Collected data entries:
---*---

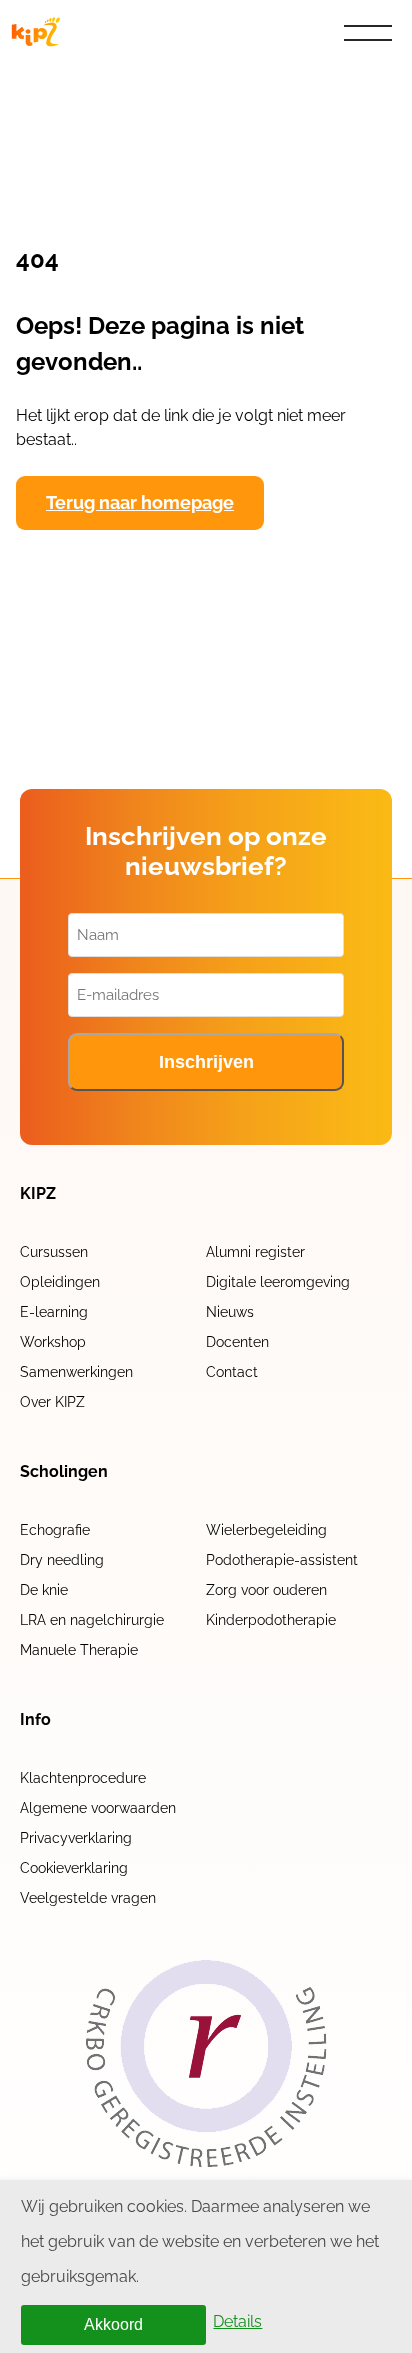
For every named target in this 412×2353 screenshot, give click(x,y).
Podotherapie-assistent (282, 1560)
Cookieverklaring (74, 1868)
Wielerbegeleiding (266, 1530)
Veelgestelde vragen (88, 1898)
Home (48, 78)
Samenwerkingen (76, 1372)
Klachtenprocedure (83, 1778)
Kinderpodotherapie (271, 1620)
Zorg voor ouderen (266, 1590)
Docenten (237, 1342)
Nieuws (230, 1312)
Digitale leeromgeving (278, 1282)
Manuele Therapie (79, 1650)
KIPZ (38, 1194)
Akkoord (113, 2324)
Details (237, 2321)
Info (35, 1720)
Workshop (53, 1342)
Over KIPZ (52, 1402)
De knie (44, 1590)
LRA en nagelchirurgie (92, 1620)
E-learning (54, 1312)
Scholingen (64, 1472)
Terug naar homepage (140, 502)
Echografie (55, 1530)
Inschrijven (206, 1062)
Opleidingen (60, 1282)
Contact (232, 1372)
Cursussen (54, 1252)
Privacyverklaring (76, 1838)
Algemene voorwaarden (98, 1808)
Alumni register (255, 1252)
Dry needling (62, 1560)
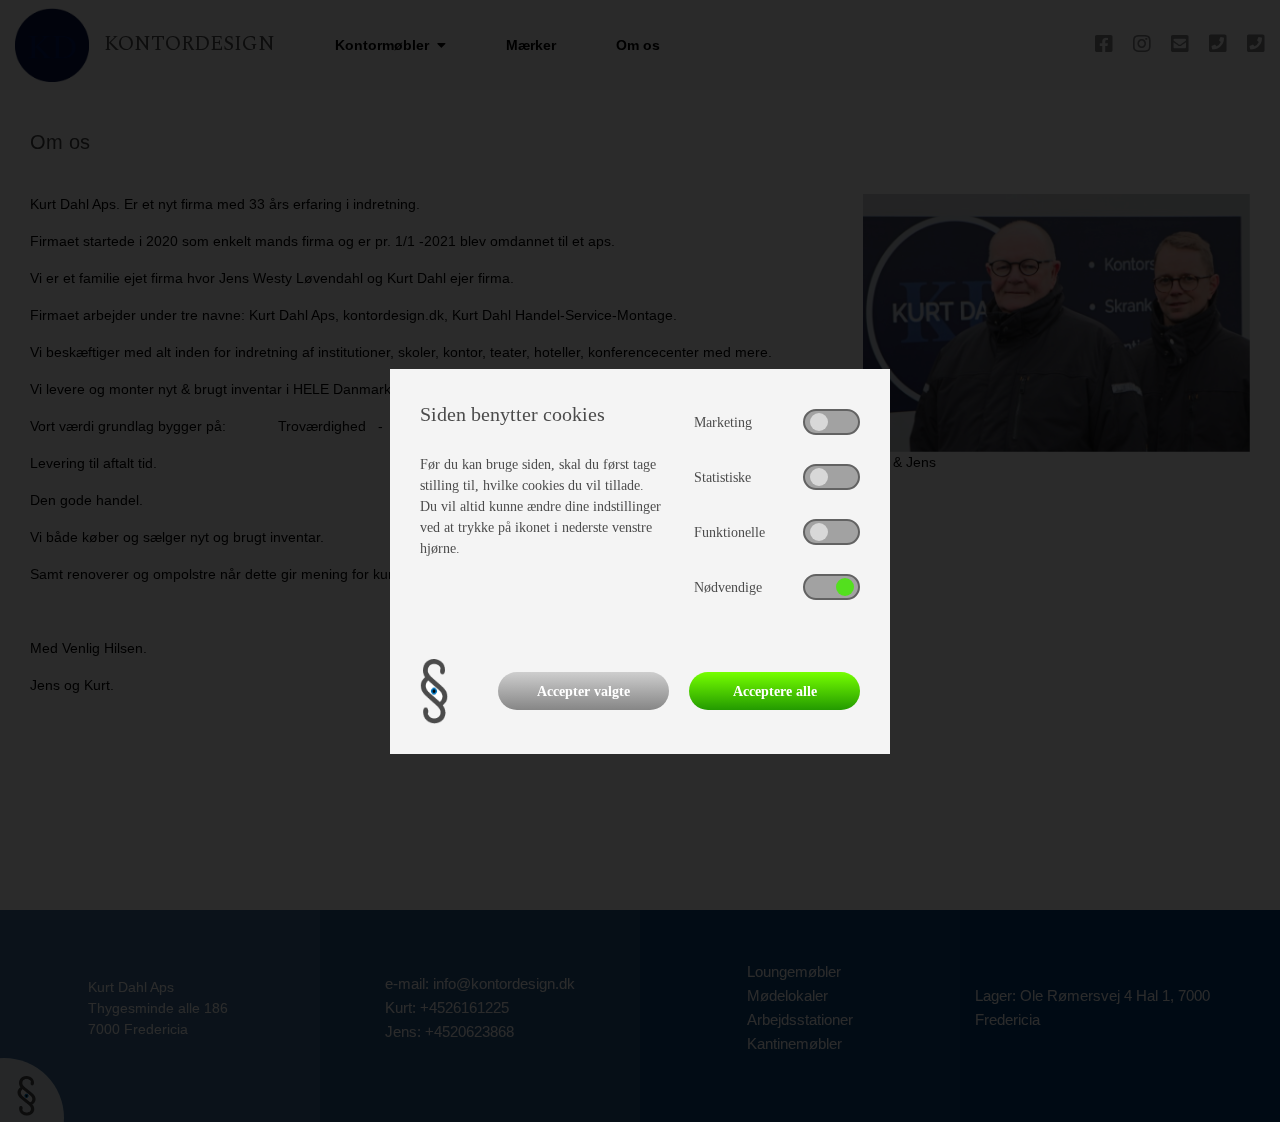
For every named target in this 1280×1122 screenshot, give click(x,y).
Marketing (723, 422)
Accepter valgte (583, 691)
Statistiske (722, 477)
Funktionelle (729, 532)
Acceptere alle (775, 691)
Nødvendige (728, 587)
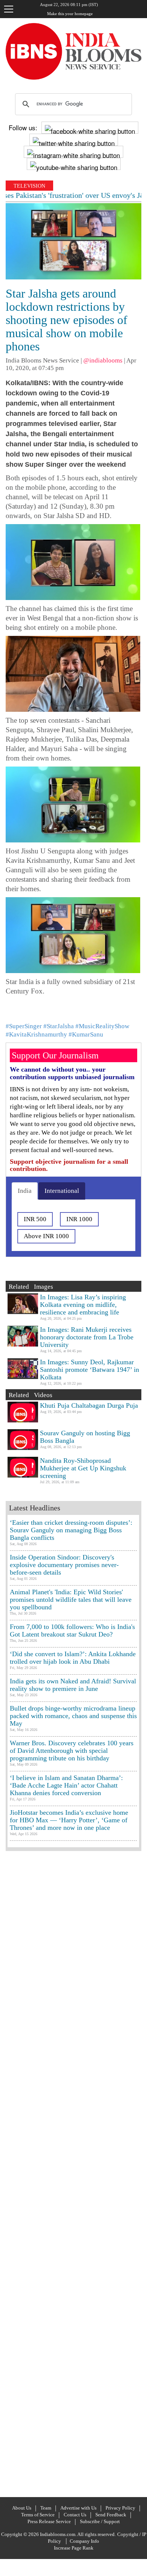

---*---

What to work on: Please return, without any change, the lines from the line containing "Scholingen (64, 1472)" through the last line of the entries, dropping the pictures.

Result of this exercise:
Scholingen (64, 1472)
Terug naar homepage (140, 502)
Echografie (55, 1530)
Inschrijven (206, 1062)
Opleidingen (60, 1282)
Contact (232, 1372)
Cursussen (54, 1252)
Privacyverklaring (76, 1838)
Algemene voorwaarden (98, 1808)
Alumni register (255, 1252)
Dry needling (62, 1560)
For every named target in this 1280×1122 screenshot, give click(x,y).
Marketing (723, 422)
Accepter valgte (583, 691)
Statistiske (722, 477)
Funktionelle (729, 532)
Acceptere alle (775, 691)
Nødvendige (728, 587)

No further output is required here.